Employee consultations for UPM Communication Papers were concluded at the Jämsä River mills this week. The UPM Kaipola paper mill in Jämsä, Finland,

will be closed permanently by mid-December. UPM’s second paper mill in Jämsä, UPM Jämsänkoski, will continue operations with one graphic paper machine and two specialty paper machines.

The parties were not able to identify an economically viable solution for the future operation of UPM Kaipola. Consequently, Kaipola’s three paper machines will be permanently closed, affecting altogether 448 positions at the mill, of which 20 positions will be transferred to UPM Jämsänkoski’s Specialty Papers operations. Approximately 20 % of the redundancies will be retirements, with discussions pending. The closure will lead to an annual reduction of 720,000 tonnes of graphic paper capacity, thereof 450,000 tonnes of newsprint and 270,000 tonnes of coated mechanical paper. An after-care team will ensure safe conditions at the mill after the closing.

The decisions were based on thorough assessments of graphic paper demand, global economic development and the local operating environment. Global demand for graphic paper has been declining consistently for years. In addition, the COVID-19 pandemic and related measures have caused a short-term disruption in demand and weakened the overall economic outlook.
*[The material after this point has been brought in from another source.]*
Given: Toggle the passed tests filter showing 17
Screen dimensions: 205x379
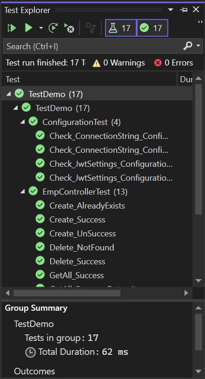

There have been enquiries from companies in different sectors concerning the UPM Kaipola site. UPM is looking into these enquiries. Further, UPM is participating in the cooperation group for sudden restructuring set up by the the city of Jämsä and is cooperating with authorities from the Finnish Ministry of Employment and Economy.

The actions announced today strengthen the overall cost competitiveness of UPM Communication Papers and are a prerequisite for consistent profitable performance in the long run. As items affecting comparability in Q3 2020, UPM recognizes restructuring charges in total of EUR 99 million, whereof EUR 38 million as cash costs. The actions will result in annual savings of EUR 47 million.